• _WHAT TO PRODUCE_
In the listing below, locate the line containing "You are a computer-use" and the line containing "Instruction: Select the". Output both of them and every line between, exactly as written, and nothing more.

-- DATA TO PROCESS follows --

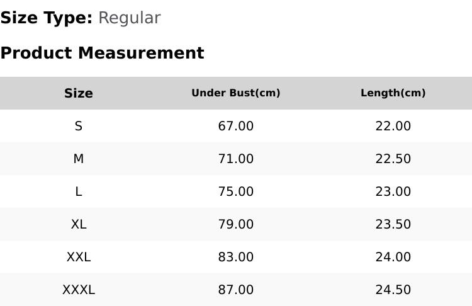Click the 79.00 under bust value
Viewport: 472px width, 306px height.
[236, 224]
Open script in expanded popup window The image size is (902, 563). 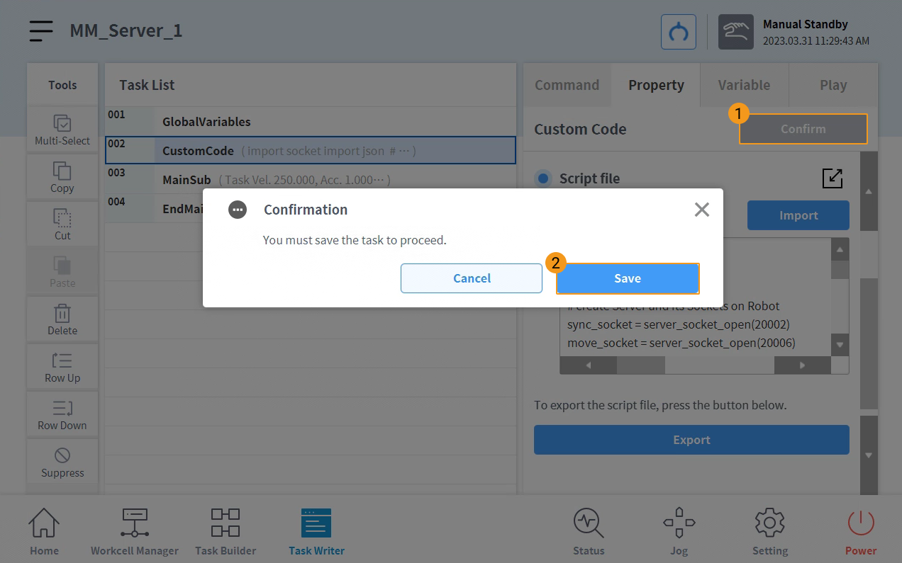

-- DATA TO PROCESS concluded --
-- DATA TO PROCESS follows --

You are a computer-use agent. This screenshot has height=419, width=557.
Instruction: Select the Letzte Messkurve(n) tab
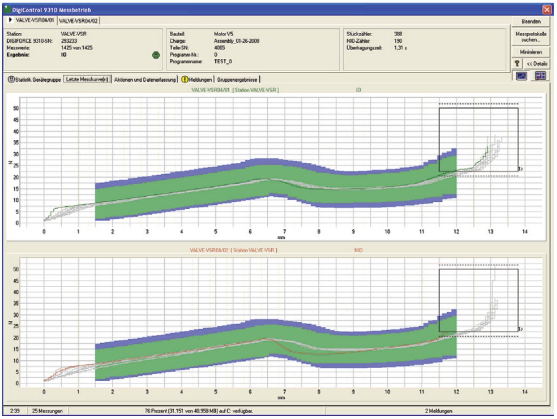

-- DATA TO PROCESS concluded --
-- DATA TO PROCESS follows --

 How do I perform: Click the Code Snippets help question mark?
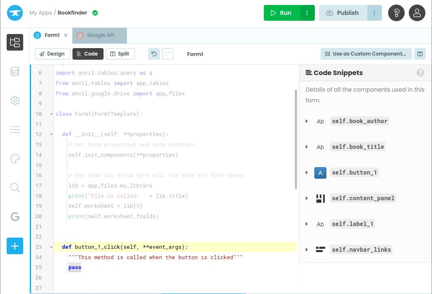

-- DATA TO PROCESS concluded --

• _RESPONSE BELOW_
You are a computer-use agent. This screenshot has height=419, width=557.
Instruction: Select the Letzte Messkurve(n) tab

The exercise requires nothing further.